Case definition – Pertussis

Both confirmed cases and probable cases are reported.

Confirmed case: Requires isolation of Bordetella pertussis or detection of B. pertussis by nucleic acid testing OR seroconversion or significant increase in antibody level or fourfold or greater rise in titre (in the absence of pertussis vaccination) or a single high-titre IgA to whole cells or detection of B. pertussis by immunofluorescence AND clinical evidence (a coughing illness lasting 2 weeks or more or paroxysms of coughing or inspiratory whoop or post-tussive vomiting) OR clinical evidence AND epidemiological link to a confirmed case.

Probable case: Requires clinically compatible illness.

Pertussis is the most common vaccine preventable illness in Australia, with periodic epidemics occurring at intervals of 3 to 5 years on a background of endemic circulation. Rates are normally higher in late winter and spring, except from 2004 onward, when non-seasonal rates remained elevated compared with previous years (Figure 49).

Figure 49. Number of notifications of pertussis, Australia, 1996 to 2006, by month of onset

Figure 49. Number of notifications of pertussis, Australia, 1996 to 2006, by month of onset Top of page

In 2006, 10,998 cases of pertussis were notified; a rate of 53.4 cases per 100,000 population. This was similar in number and rate to that reported in 2005 (11,197 cases, 55.1 cases per 100,000 population). In 2006, 10,559 (96%) were confirmed and 439 (4%) were probable cases.
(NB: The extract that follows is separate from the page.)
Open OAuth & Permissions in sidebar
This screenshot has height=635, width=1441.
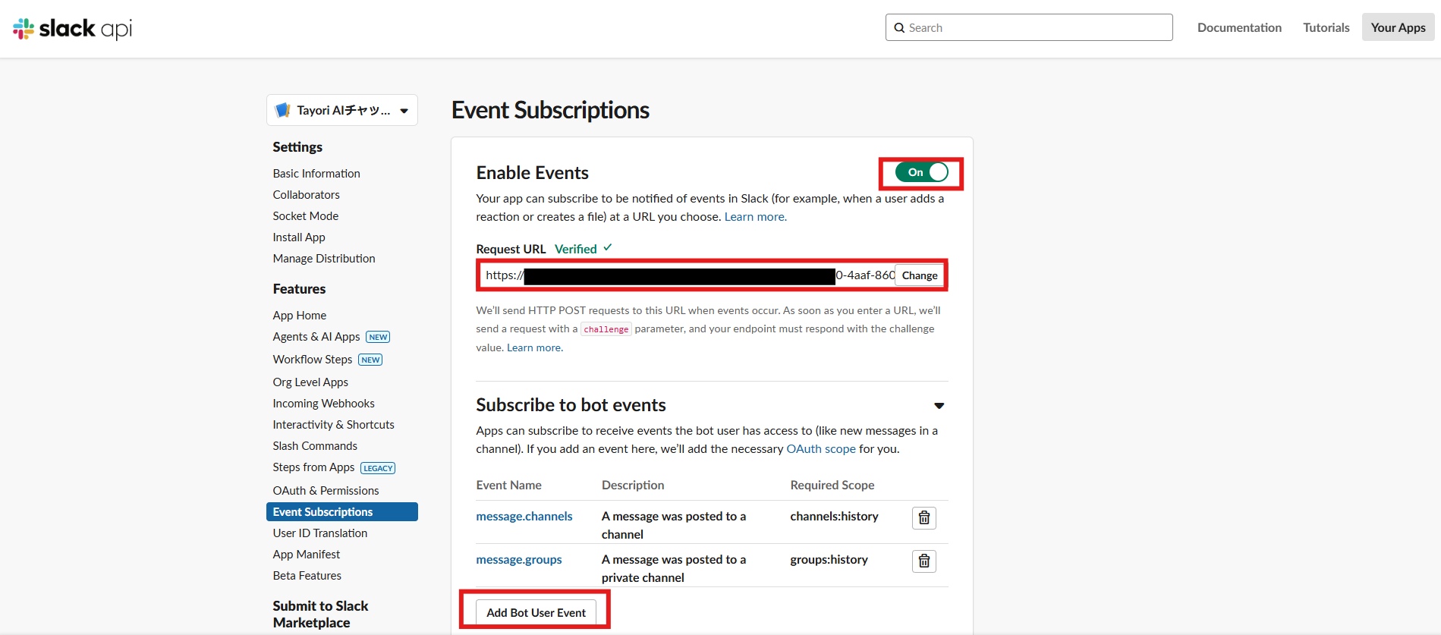coord(326,490)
Notification rates increased with age, with the highest notification rate in the 60–64 years age group (Figure 50). There were more cases among women (6,624) than men (4,362) with a male to female ratio of 0.7:1. The highest rate among women was in the 60–64 years age group (114.9 cases per 100,000 population) and the highest rate in men was in the 65–69 years age group (83.2 cases per 100,000 population).

Figure 50. Notification rate of pertussis, Australia, 2006, by age group and sex

Figure 50. Notification rate of pertussis, Australia, 2006, by age group and sex

Trends in the pertussis notification rate in different age groups are shown in Figure 51. In 2006, pertussis notification rates declined in all age groups except for the 60 year and over age group, where rates increased from 61.2 cases in 2005 to 77.7 cases per 100,000 population. In particular, the decline seen in the 10–19 years age group following the introduction of adolescent vaccination in 2004, continued in 2006. In 2006, 89% of pertussis cases were aged 20 years or over compared with 50% in 2000.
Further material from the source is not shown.